Fred Rodriguez begins his final stage race in Grande Prairie, Alberta today, the day before his 42nd birthday and 21 years after a win at the Lancaster Classic in Pennsylvania launched his racing persona as Fast Freddie.

The Colombian-born rider’s career includes grand tours, folding teams and far-flung sprinting victories from China to Greece to Malaysia. He’s on the eight-rider Jelly Belly squad competing in the third Tour of Alberta, and it’s ironic.

A four-time national road titlist, Rodriguez will end his career in his third season season with the longest-sponsored American team. It’s the ninth pro team for Rodriguez. Two squads folded while he was on their respective rosters. Among the rider’s other employers, only Lotto-Soudal (formerly Davitamon-Lotto) still exists.

“When Rock Racing folded, I didn’t feel good about the way I was going out,” said Rodriguez, who rode for the controversial short-tenured team in 2008 and 2009. “It felt unnatural in the way I was being forced out.

Fred Rodriguez rode the last race of his career at the 2015 Tour of Alberta.
Fred Rodriguez rode the last race of his career at the 2015 Tour of Alberta.

“But once I got my clothing line up (2011) and got some partners to keep it up and going while I was racing, I decided I wanted to go out on my own terms.
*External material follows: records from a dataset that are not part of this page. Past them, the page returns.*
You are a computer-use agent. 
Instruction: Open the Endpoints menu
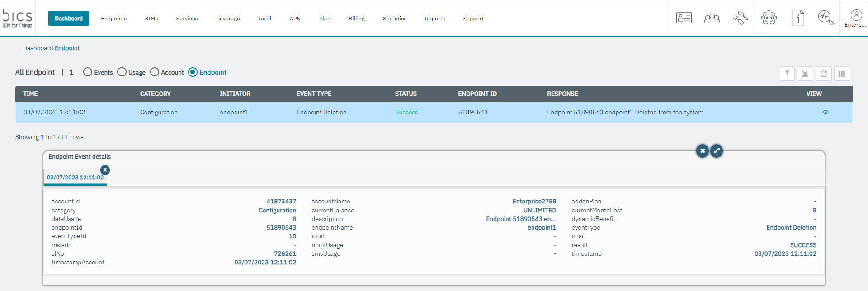click(x=113, y=19)
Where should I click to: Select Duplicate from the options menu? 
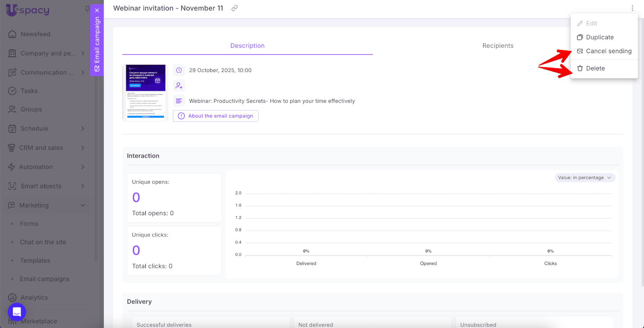coord(599,37)
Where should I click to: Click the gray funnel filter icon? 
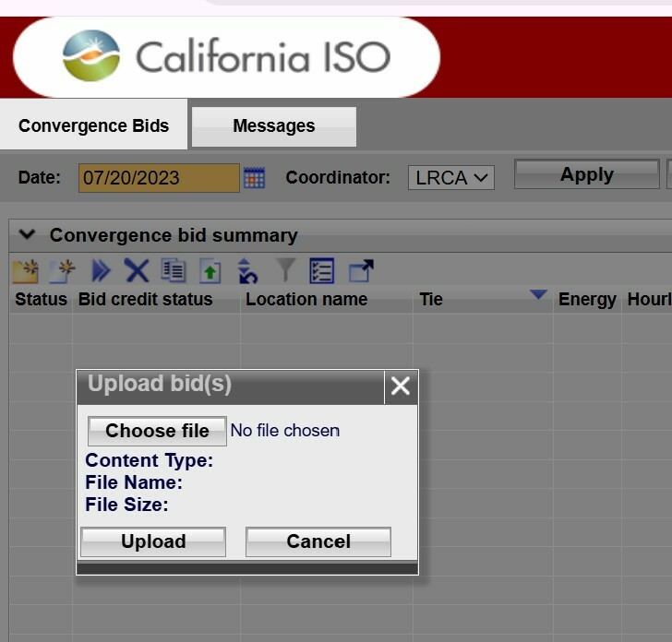point(285,271)
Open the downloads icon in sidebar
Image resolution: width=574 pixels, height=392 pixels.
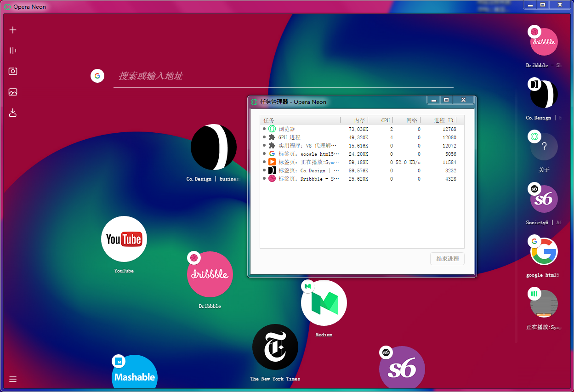[13, 113]
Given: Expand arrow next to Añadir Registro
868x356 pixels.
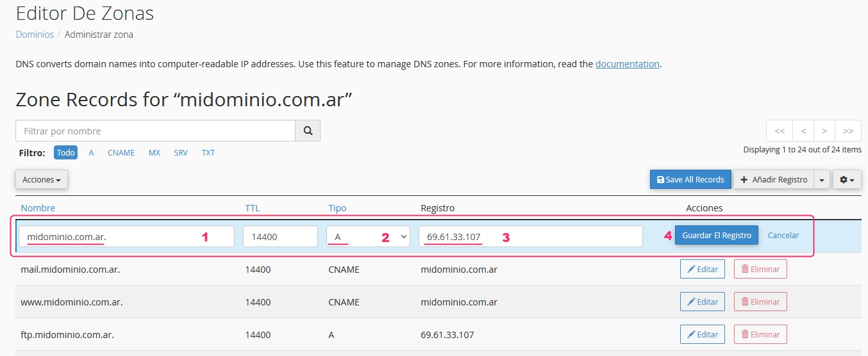Looking at the screenshot, I should (822, 180).
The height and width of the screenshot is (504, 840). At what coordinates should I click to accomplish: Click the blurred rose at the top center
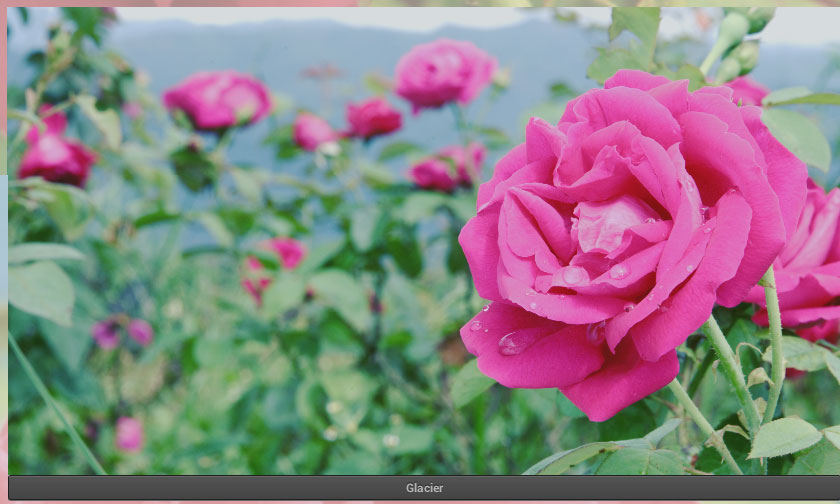(x=445, y=73)
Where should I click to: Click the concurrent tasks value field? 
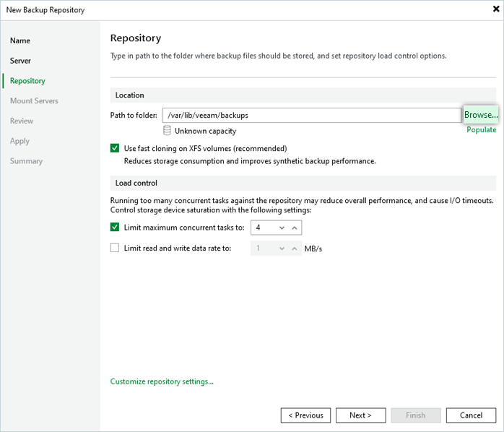(x=263, y=228)
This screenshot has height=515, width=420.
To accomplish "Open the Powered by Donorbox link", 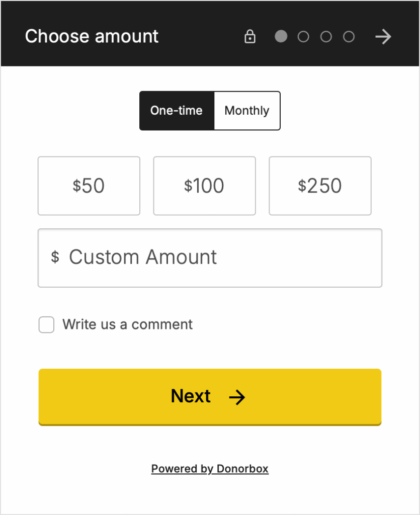I will [210, 469].

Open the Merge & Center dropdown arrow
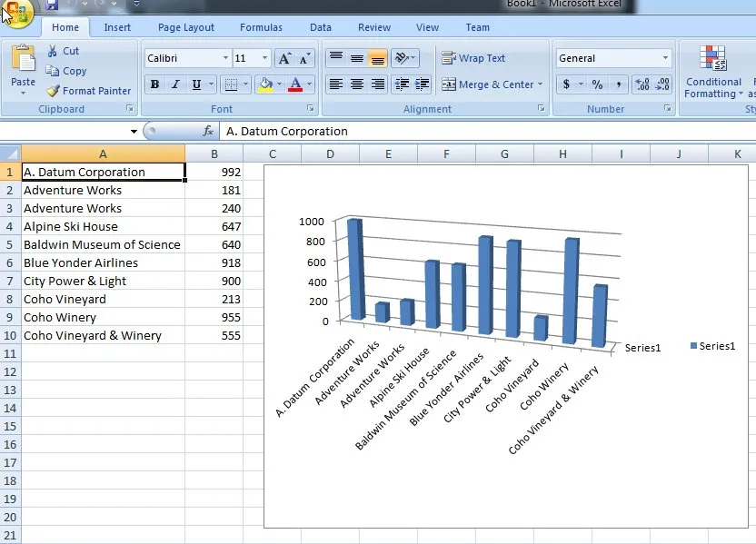click(540, 84)
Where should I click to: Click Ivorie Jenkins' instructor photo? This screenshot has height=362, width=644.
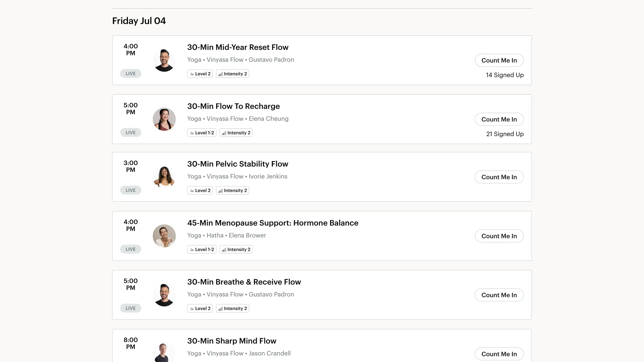[x=164, y=177]
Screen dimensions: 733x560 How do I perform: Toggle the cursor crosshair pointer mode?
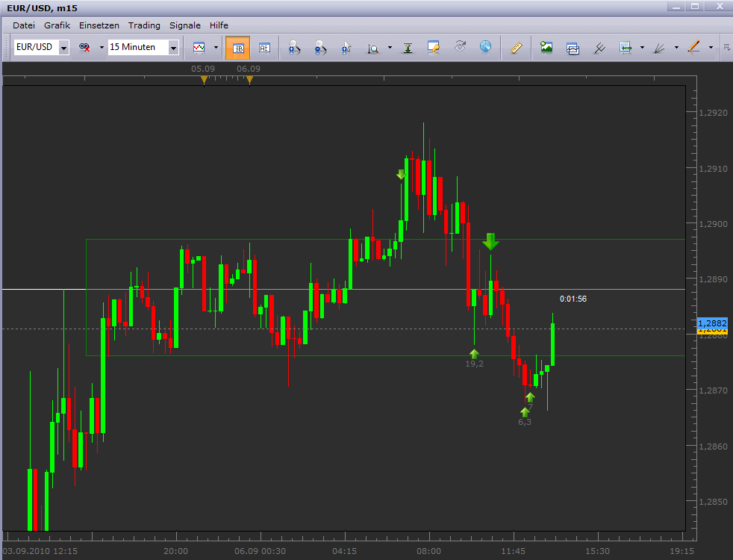coord(346,48)
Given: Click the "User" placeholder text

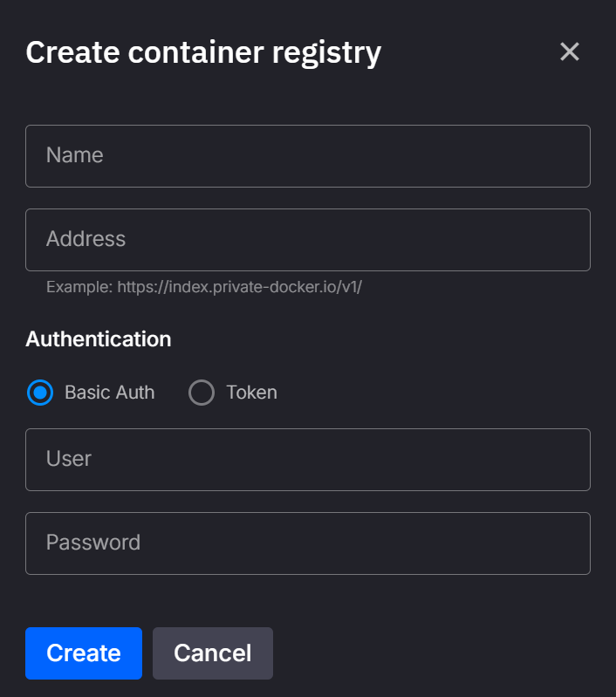Looking at the screenshot, I should [69, 459].
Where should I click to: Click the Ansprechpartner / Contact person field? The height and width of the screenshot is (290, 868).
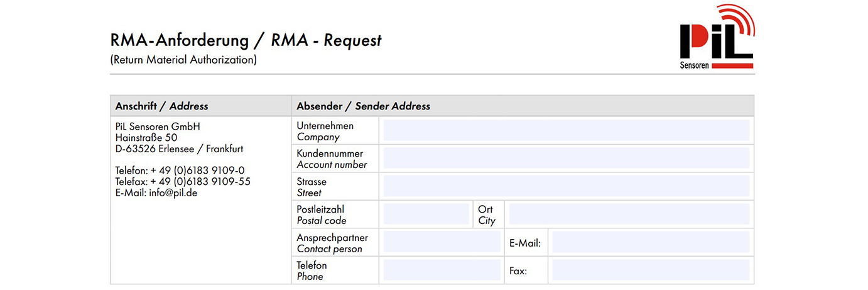442,243
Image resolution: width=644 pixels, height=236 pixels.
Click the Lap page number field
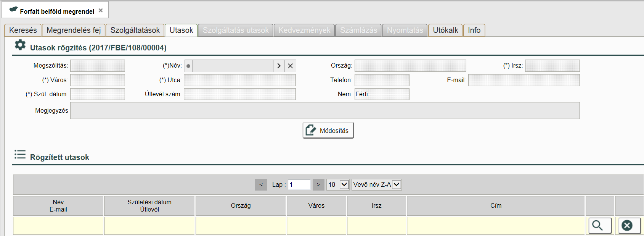point(299,185)
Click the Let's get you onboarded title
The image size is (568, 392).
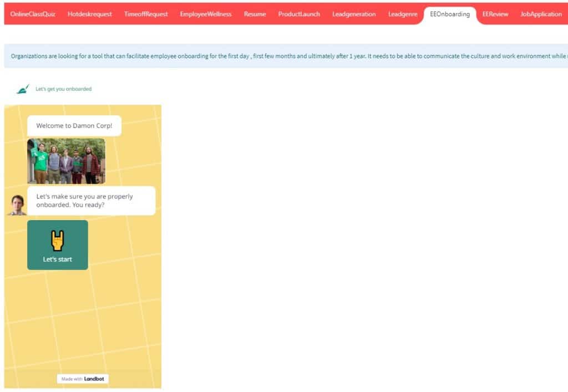(63, 89)
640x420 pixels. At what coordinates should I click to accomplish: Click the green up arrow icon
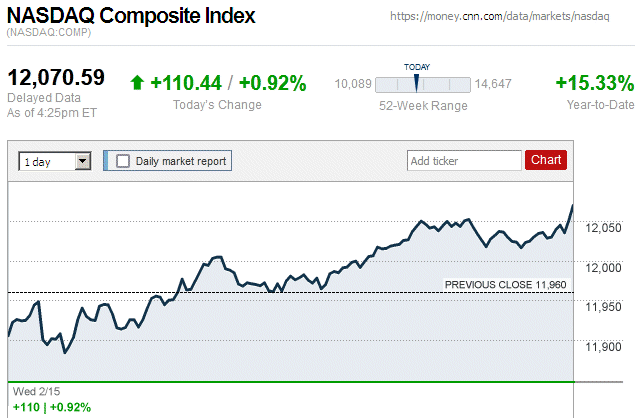(138, 84)
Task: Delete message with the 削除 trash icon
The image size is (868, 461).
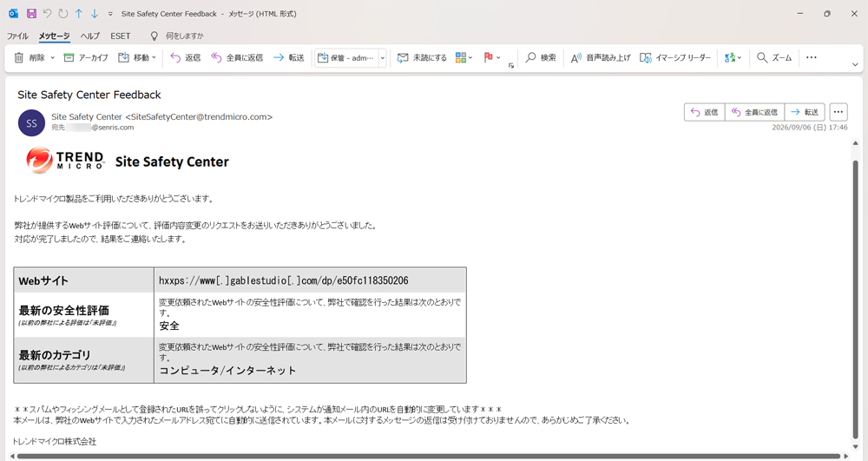Action: (19, 57)
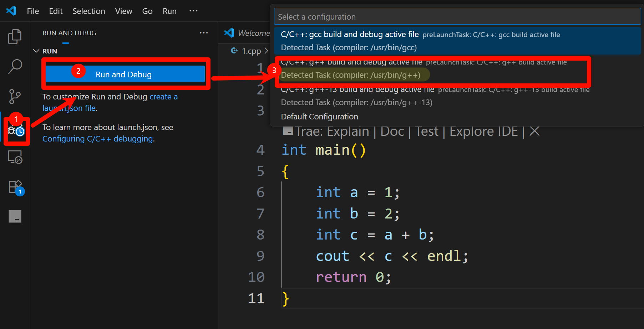Select the Default Configuration option

click(319, 117)
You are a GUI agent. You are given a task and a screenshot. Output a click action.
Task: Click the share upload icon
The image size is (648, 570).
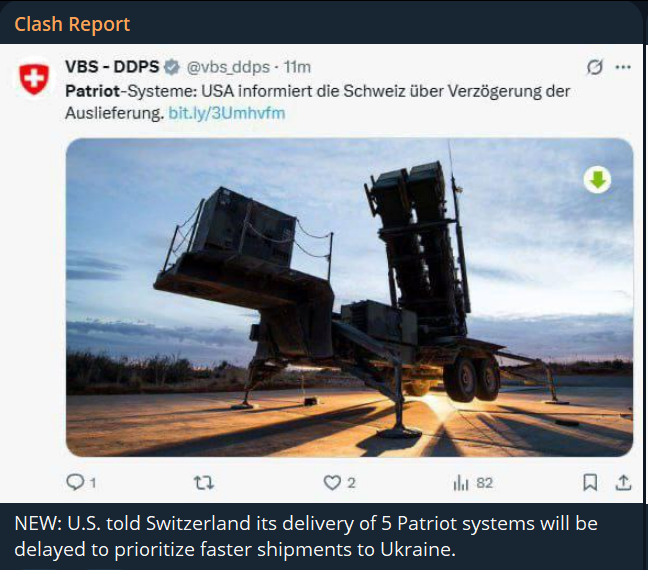point(623,482)
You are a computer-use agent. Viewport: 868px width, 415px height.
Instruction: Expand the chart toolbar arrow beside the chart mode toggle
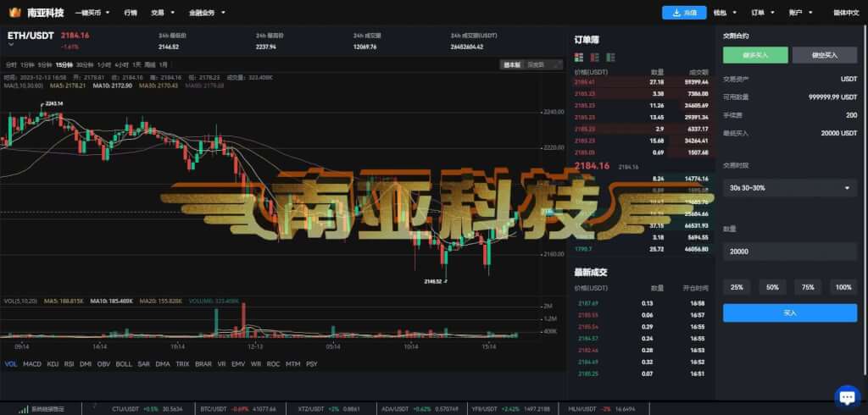click(557, 64)
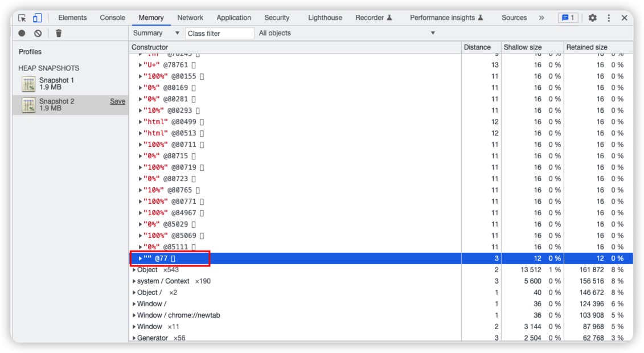Click the Save link for Snapshot 2
Viewport: 644px width, 353px height.
(x=117, y=101)
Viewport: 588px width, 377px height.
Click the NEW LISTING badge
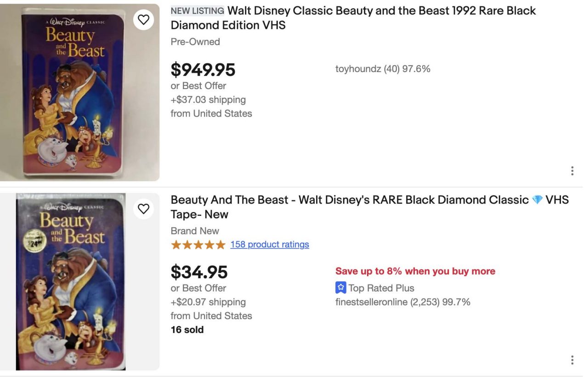click(x=197, y=10)
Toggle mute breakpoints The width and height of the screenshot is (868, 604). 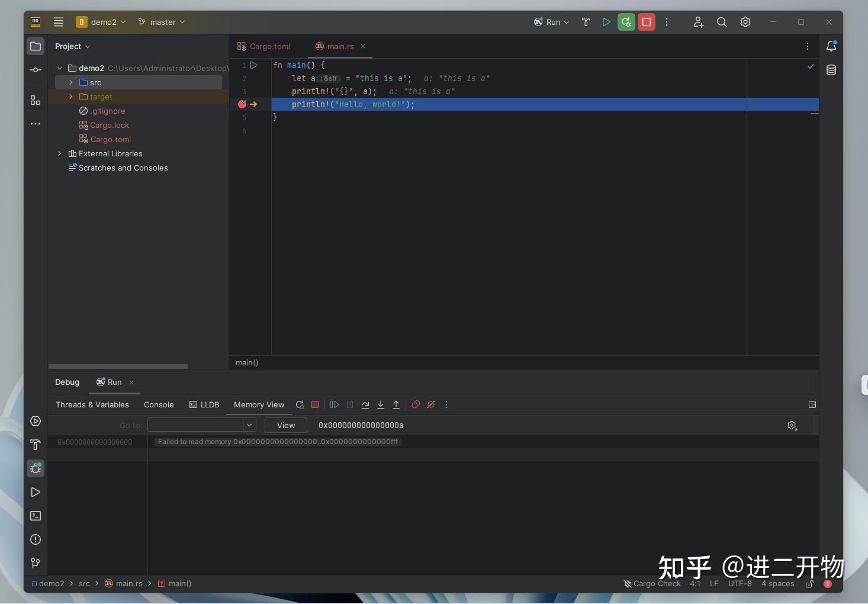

Of course Exergy (2011-2012) folded, too, so when Jelly Belly picked me up, everything worked out perfect. I won nationals and decided after two more years this would be my last race. I can go out on my terms and feel good about it.”

As it turned out, Rodriguez’s fourth national title in 2013 was his last win. He’s ridden an abbreviated schedule since, and he hasn’t raced this season since the Cascade Cycling Classic at the end of July.

“Basically, like I told Danny (general manager Danny van Haute) when I came on board, I am excited to finish off my career with the team and help the young riders,” Rodriguez said. “I really believe that’s what Jelly Belly is about. It’s a stepping stone for these young guys. It’s about showing up at a race like Alberta and showing the Garmins and Treks what they’ve made of and hopefully getting that chance to race in the Tour de France.”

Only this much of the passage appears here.